**Exercises to complete:**
a - Reproduce the hgwebdir patch thread word for word from "On Sun, 26 Feb 2017 23:09:59" to "repo at '/'.".
b - Answer these questions from the hgwebdir patch thread, one a line:
(i) In hgweb_mod.py, what condition replaces `'REPO_NAME' in req.env`?
(ii) Which function did Matt Harbison find closest to a helper for removing '/'?
(iii) Which function does the final reply name as the helper that was in mind?

**Excerpted passage:**
────────

On Sun, 26 Feb 2017 23:09:59 -0500, Matt Harbison wrote:
> On Sun, 26 Feb 2017 08:28:01 -0500, Yuya Nishihara <yuya@tcha.org> wrote:
> > This is a dirty hack to make hgwebdir serve a repo at '/'.
> >
> > diff --git a/mercurial/hgweb/hgweb_mod.py b/mercurial/hgweb/hgweb_mod.py
> > --- a/mercurial/hgweb/hgweb_mod.py
> > +++ b/mercurial/hgweb/hgweb_mod.py
> > @@ -335,7 +335,7 @@ class hgweb(object):
> >          req.url = req.env['SCRIPT_NAME']
> >          if not req.url.endswith('/'):
> >              req.url += '/'
> > -        if 'REPO_NAME' in req.env:
> > +        if req.env.get('REPO_NAME'):
> >              req.url += req.env['REPO_NAME'] + '/'
> >         if 'PATH_INFO' in req.env:
> > diff --git a/mercurial/hgweb/hgwebdir_mod.py  
> > b/mercurial/hgweb/hgwebdir_mod.py
> > --- a/mercurial/hgweb/hgwebdir_mod.py
> > +++ b/mercurial/hgweb/hgwebdir_mod.py
> > @@ -254,18 +254,19 @@ class hgwebdir(object):
> >                  return []
> >             # top-level index
> > -            elif not virtual:
> > +            elif False:
> >                  req.respond(HTTP_OK, ctype)
> >                  return self.makeindex(req, tmpl)
> >             # nested indexes and hgwebs
> >             repos = dict(self.repos)
> > -            virtualrepo = virtual
> > -            while virtualrepo:
> > -                real = repos.get(virtualrepo)
> > +            # XXX dirty hack to handle ''. IIRC, we have a helper  
> > function
> > +            virtualrepo = '/' + virtual
> > +            while True:
> > +                real = repos.get(virtualrepo[1:])
> >                  if real:
> > -                    req.env['REPO_NAME'] = virtualrepo
> > +                    req.env['REPO_NAME'] = virtualrepo[1:]
> >                      try:
> >                          # ensure caller gets private copy of ui
> >                          repo = hg.repository(self.ui.copy(), real)
> 
> Oh, nice! Thanks for this.
> 
> Can you clarify what you mean by the hack?

I wrote that code without thinking an edge case nor what would be the best way.
That's all.

> It seems like adding '/' to  
> paths isn't all that uncommon (especially in subrepo code), and the  
> closest I could find to a helper for removing '/' is  
> hgwebdir_mod.cleannames().  But that takes a list and also does a  
> util.pconvert().

Ok, found it. What I had in mind was util.finddirs(), which requires the first
'/' though.

────────

**Dataset extract:**

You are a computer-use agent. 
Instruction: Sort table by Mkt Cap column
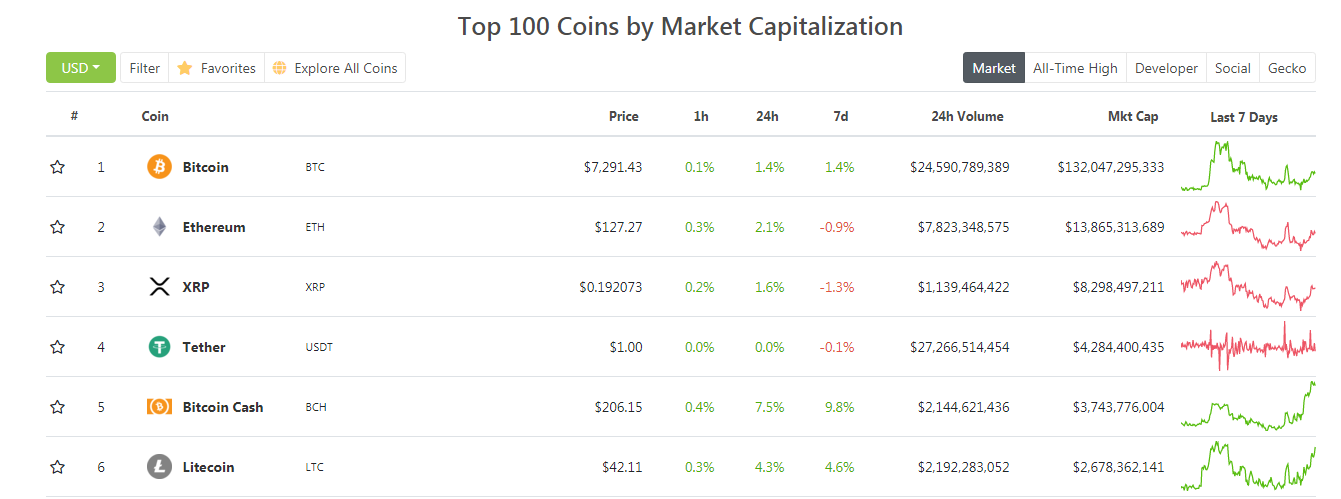(x=1132, y=116)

────────

**Per-task answers:**
a -
On Sun, 26 Feb 2017 23:09:59 -0500, Matt Harbison wrote:
> On Sun, 26 Feb 2017 08:28:01 -0500, Yuya Nishihara <yuya@tcha.org> wrote:
> > This is a dirty hack to make hgwebdir serve a repo at '/'.

b -
(i) `req.env.get('REPO_NAME')`
(ii) hgwebdir_mod.cleannames()
(iii) util.finddirs()